EXERCISE REQUIREMENTS: Copy out the whole passage below on the categories of Cape Town gangs, word for word.

═══ PROVIDED TEXT ═══

The Safety Lab has identified four distinct categories that Cape Town-based gangs can be divided into: Street gangs, Crews, Cliques, and Prison gangs.

=== Street gangs ===
The largest and best-known gang type in Cape Town is the street gangs that are mostly associated with poorer Coloured communities. They tend to have hierarchical command structures and are thought to derive most of their income from the illicit drug trade. In Cape Town, the two largest gangs are The Americans and the Hard Livings. These gangs function as umbrella organisations for many smaller gangs that are allied with the two super gangs. Smaller gangs in Cape Town that might be allied to one of the two larger umbrella gangs include Young Dixie Boys, Clever Kids, Naughty Boys, the Junky Funky Kids,1400 EstateBoyz, Respectable Peacefuls, Wonder Kids, School Boys and Yuru Cats.

=== Prison gangs ===

Prison gangs in South Africa consist mostly of the Numbers Gangs discovered in the province of KwaZulu-Natal, a
grouping of prison-based gangs named after the different numbers they are named after; namely the 26s, 27s, and 28s. These gangs tend to be highly structured with strong hierarchical command structures and high levels of organizational. Their main focus is on money gains.

═══ DATASET EXTRACT ═══

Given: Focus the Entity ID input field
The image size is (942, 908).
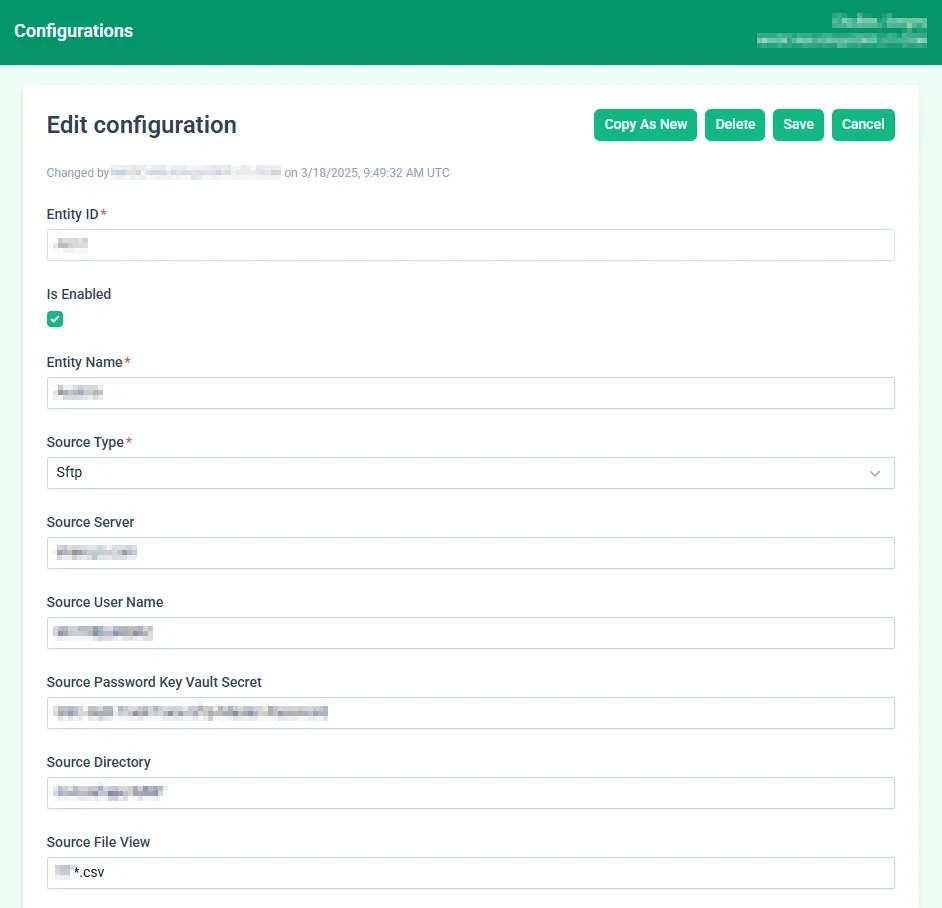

═══

EXERCISE SOLUTION:
The Safety Lab has identified four distinct categories that Cape Town-based gangs can be divided into: Street gangs, Crews, Cliques, and Prison gangs.

=== Street gangs ===
The largest and best-known gang type in Cape Town is the street gangs that are mostly associated with poorer Coloured communities. They tend to have hierarchical command structures and are thought to derive most of their income from the illicit drug trade. In Cape Town, the two largest gangs are The Americans and the Hard Livings. These gangs function as umbrella organisations for many smaller gangs that are allied with the two super gangs. Smaller gangs in Cape Town that might be allied to one of the two larger umbrella gangs include Young Dixie Boys, Clever Kids, Naughty Boys, the Junky Funky Kids,1400 EstateBoyz, Respectable Peacefuls, Wonder Kids, School Boys and Yuru Cats.

=== Prison gangs ===

Prison gangs in South Africa consist mostly of the Numbers Gangs discovered in the province of KwaZulu-Natal, a
grouping of prison-based gangs named after the different numbers they are named after; namely the 26s, 27s, and 28s. These gangs tend to be highly structured with strong hierarchical command structures and high levels of organizational. Their main focus is on money gains.